2010
Son todos míos
Febrero de 2010


Son todos míos

Karsen H. Cranney, California, EE. UU.

“¿Son todos tuyos?”

Estoy acostumbrada a oír esta pregunta, así que no me sorprendió escucharla de la mujer que estaba detrás de mí en la fila del supermercado. Miré a mis hijas de seis y cinco años, que estaban una a cada lado de mi repleto carrito de la compra, a mi niñita, que movía alegremente las piernas sentada en el asiento del carrito, y a mi bebé de cuatro meses que llevaba en mis brazos.

“Sí, son todos míos”, le respondí sonriendo.

Desde el momento en que mi esposo y yo comenzamos nuestra familia, nuestras decisiones sobre cuántos hijos tendríamos y cuándo los tendríamos han sido cuestionadas públicamente. La decisión de tener nuestro primer hijo no se basó en la lógica, o por lo menos no de acuerdo con las normas del mundo. Ambos teníamos veinte y tantos años; mi esposo acababa de terminar sus estudios universitarios y estaba buscando “un trabajo de verdad”. Nuestros ingresos eran ínfimos y carecíamos de seguro médico. No obstante, sentíamos de manera innegable que había espíritus que esperaban con impaciencia venir a nuestra familia, así que actuamos con fe.

Fuimos bendecidos con un embarazo sin problemas de salud, una niña preciosa y un trabajo estable con perspectivas de progreso. Me sentí agradecida por la oportunidad de permanecer en casa con mi hija y con los tres hijos que tuvimos más adelante. Todos ellos llegaron a nuestra familia tras sentir muy claramente, mediante la inspiración divina, que había llegado el momento adecuado, pero esto no nos facilitaba la tarea de explicar a los demás por qué teníamos tantos hijos tan seguidos.

Las numerosas preguntas que me hacían sin cesar solían cuestionar mi criterio: “¿Por qué tantos?”, “¿No eres consciente de cuánto cuesta criar a un hijo hasta los dieciocho años?”, “¿De verdad crees que eres capaz de dar a cada uno de ellos la atención y las oportunidades que necesitan?”; y, por supuesto, “¿Has terminado ya?”

Espero que no hayamos terminado ya, aunque los años dedicados a criar niños pequeños son intensos y bastante arduos en el aspecto físico, emocional, intelectual y espiritual. Hay días en que hay que dar de comer a los niños, cambiarles los pañales, consolarlos y sonarles la nariz, y todo al mismo tiempo. En momentos como ésos, me pregunto si no estaré loca y si estoy segura de lo que estoy haciendo. En días como ésos, tengo la sensación de que la voz del mundo se ríe y se burla, como si me estuviera diciendo: “¡Te lo advertí!”.

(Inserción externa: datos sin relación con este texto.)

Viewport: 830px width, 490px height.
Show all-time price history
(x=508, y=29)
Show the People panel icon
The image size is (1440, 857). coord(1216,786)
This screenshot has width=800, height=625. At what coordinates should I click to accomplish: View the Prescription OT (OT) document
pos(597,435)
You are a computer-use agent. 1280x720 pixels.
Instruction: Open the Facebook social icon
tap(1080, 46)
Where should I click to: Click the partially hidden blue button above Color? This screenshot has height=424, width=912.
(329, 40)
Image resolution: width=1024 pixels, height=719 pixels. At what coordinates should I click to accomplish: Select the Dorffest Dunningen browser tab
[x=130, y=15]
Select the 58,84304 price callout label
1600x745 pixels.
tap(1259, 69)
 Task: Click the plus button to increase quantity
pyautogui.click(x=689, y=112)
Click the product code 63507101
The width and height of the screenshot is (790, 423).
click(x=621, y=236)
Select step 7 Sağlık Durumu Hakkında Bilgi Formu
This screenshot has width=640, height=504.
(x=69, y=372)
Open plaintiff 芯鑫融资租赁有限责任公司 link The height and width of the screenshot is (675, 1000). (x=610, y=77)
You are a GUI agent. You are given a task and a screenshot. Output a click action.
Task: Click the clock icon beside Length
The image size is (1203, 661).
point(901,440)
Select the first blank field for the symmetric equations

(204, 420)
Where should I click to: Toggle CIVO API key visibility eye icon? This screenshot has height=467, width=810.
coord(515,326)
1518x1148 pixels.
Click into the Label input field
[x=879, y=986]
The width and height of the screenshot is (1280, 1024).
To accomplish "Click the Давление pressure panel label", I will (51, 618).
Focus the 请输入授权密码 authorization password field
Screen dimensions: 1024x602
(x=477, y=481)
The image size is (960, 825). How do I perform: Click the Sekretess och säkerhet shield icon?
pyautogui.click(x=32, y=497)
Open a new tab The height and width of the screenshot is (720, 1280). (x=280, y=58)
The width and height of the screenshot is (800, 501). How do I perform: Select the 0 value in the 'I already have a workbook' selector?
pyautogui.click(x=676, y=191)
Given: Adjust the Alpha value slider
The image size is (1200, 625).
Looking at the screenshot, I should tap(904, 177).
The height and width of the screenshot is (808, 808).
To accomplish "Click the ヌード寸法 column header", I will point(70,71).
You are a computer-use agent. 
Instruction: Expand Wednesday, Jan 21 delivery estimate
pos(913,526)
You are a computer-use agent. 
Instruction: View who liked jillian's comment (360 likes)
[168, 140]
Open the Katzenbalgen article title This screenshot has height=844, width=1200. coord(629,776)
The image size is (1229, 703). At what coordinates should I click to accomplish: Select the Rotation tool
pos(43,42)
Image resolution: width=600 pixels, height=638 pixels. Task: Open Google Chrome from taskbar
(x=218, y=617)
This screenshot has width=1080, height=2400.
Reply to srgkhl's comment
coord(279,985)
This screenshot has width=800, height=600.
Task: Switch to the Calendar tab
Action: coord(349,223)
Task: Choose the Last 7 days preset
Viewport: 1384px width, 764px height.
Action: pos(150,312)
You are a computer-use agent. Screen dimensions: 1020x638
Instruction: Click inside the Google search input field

Sin embargo, en esos momentos me siento sumamente agradecida por las enseñanzas del evangelio de Jesucristo y el valor que otorga a la familia. Cada día me apoyo en los principios del Evangelio que han enseñado los profetas antiguos y modernos para comprender que mi trabajo como madre, que verdaderamente es un trabajo, es lo más importante que puedo hacer en la vida, y que todos mis esfuerzos merecen la pena. Como respuesta a mis oraciones fervientes, recibo ayuda divina diariamente para hacer lo que se me pide hacer en el hogar. A través de Sus tiernas misericordias, nuestro amoroso Padre Celestial permite que esos días de agotamiento se vean interrumpidos por momentos de radiante gozo.

Así que, a la mujer en el supermercado y a todos los demás que se preguntan por qué dedico mi corazón y mi alma a criar hijos, les respondo con orgullo: “Sí, son todos míos; ¡con agradecimiento, con todo mi corazón y sin dudar un solo momento!”